Down to the last line of the listing, starting at the one with "Instruction: Tap the", retype each line exactly. Do not copy the pictures.

☆ ☆ ☆ ☆

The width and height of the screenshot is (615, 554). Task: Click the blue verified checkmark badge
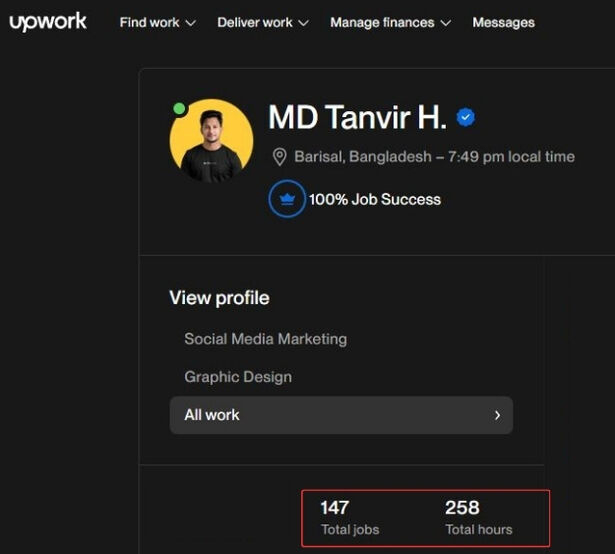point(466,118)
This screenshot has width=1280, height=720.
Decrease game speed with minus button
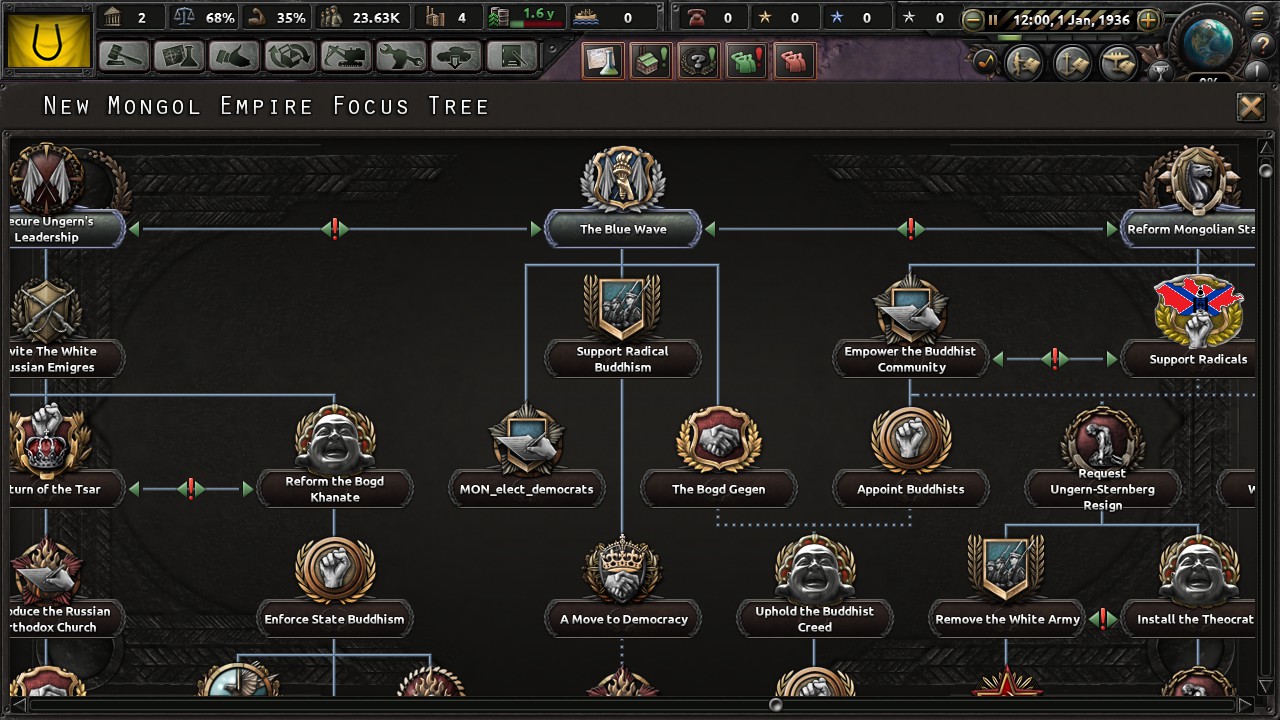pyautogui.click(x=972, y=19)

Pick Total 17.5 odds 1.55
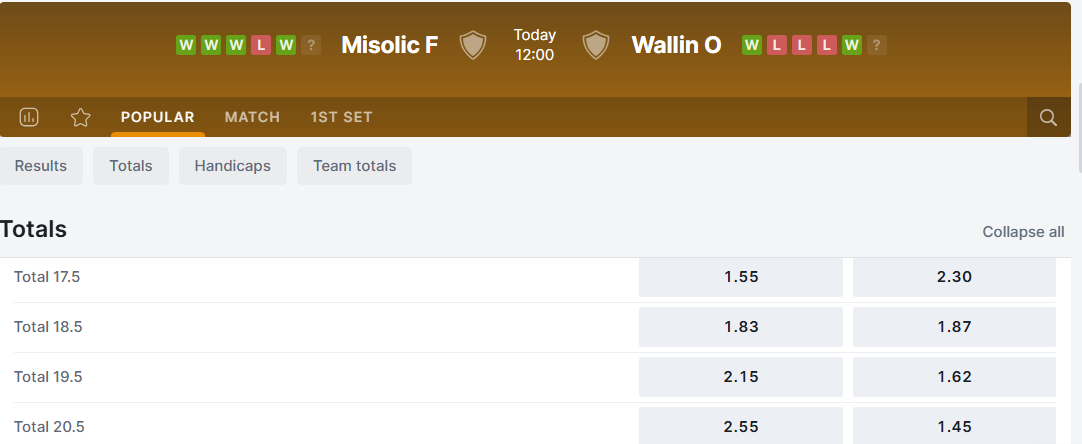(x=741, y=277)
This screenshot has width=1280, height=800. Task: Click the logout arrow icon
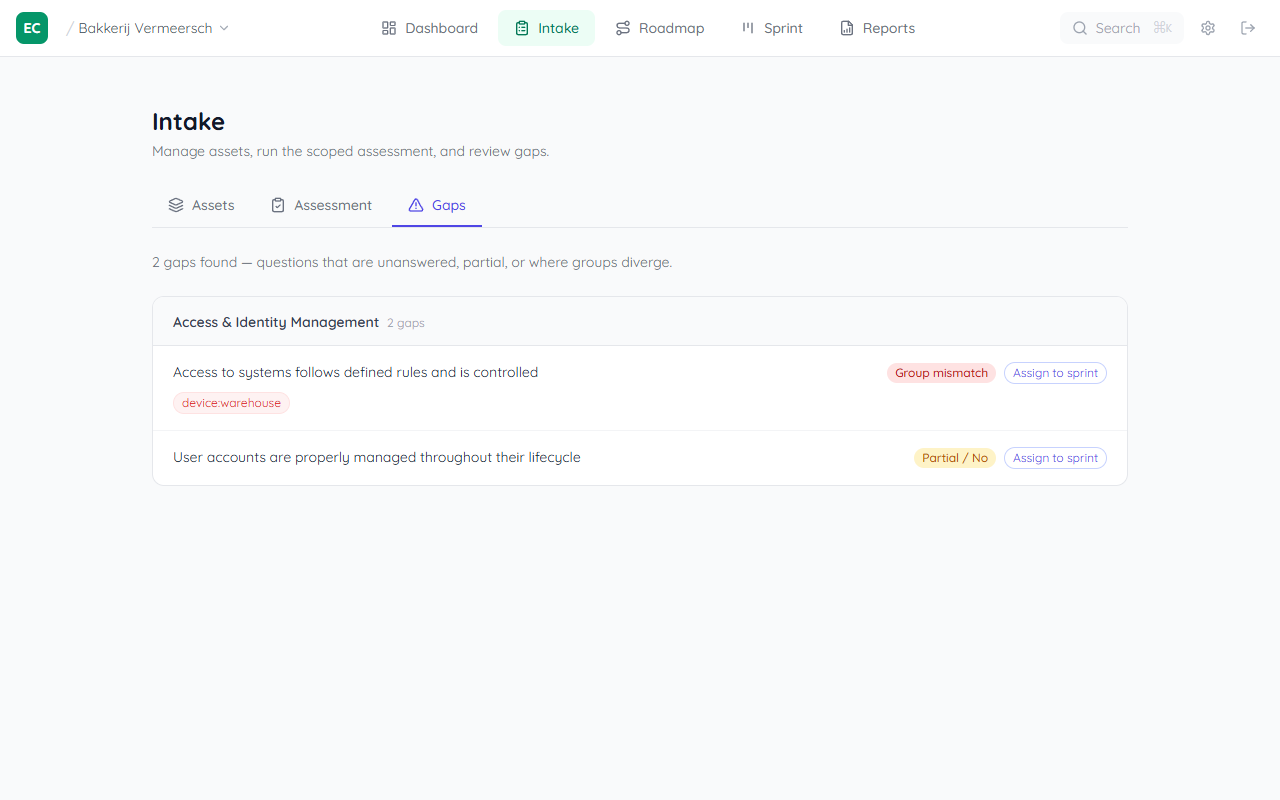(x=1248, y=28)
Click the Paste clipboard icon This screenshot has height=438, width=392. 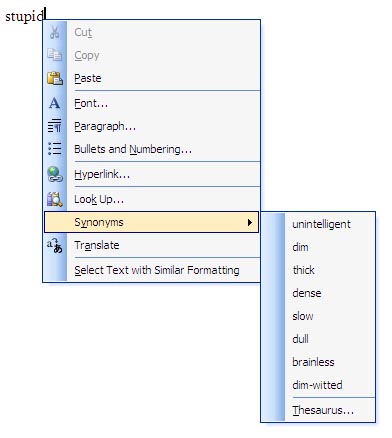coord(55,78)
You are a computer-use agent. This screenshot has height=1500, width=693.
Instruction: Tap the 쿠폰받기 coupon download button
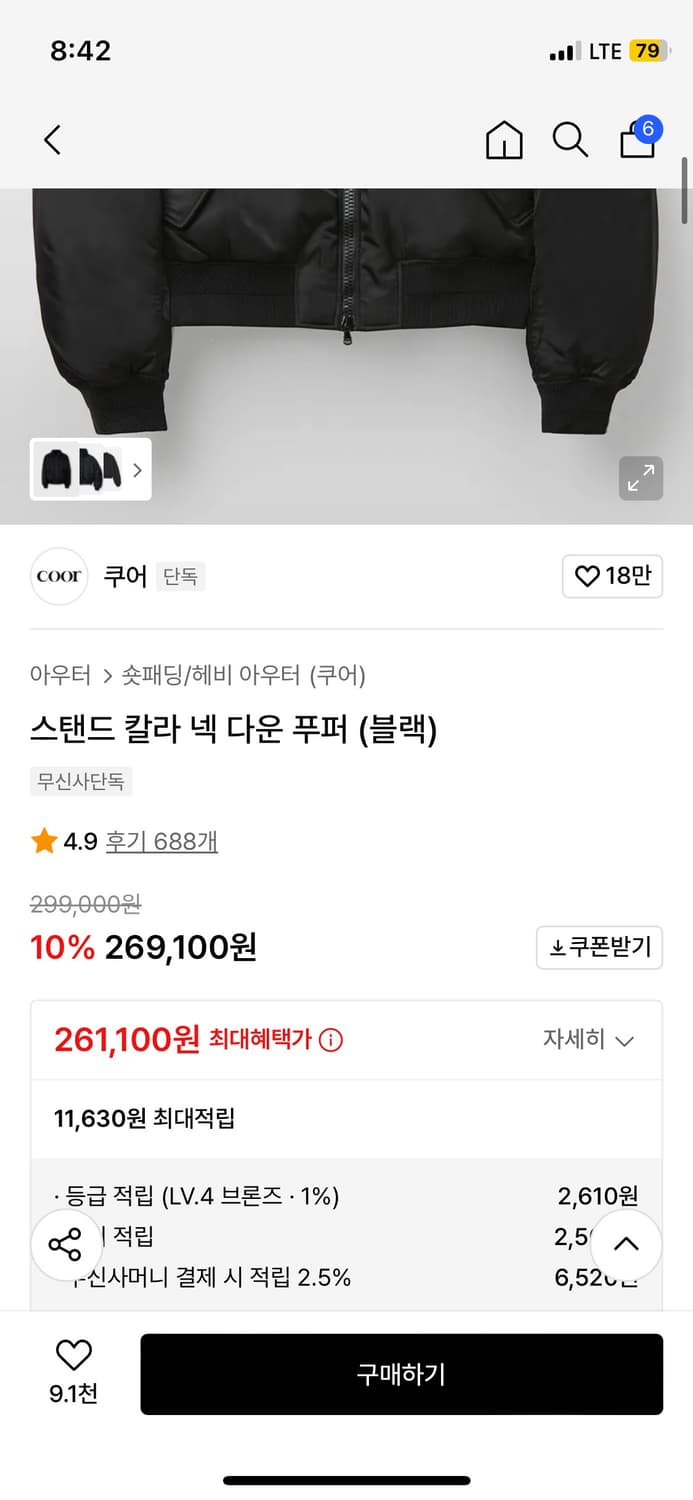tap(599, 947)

☆ ☆ ☆ ☆

> Result below:
Instruction: Tap the 쿠폰받기 coupon download button
tap(599, 947)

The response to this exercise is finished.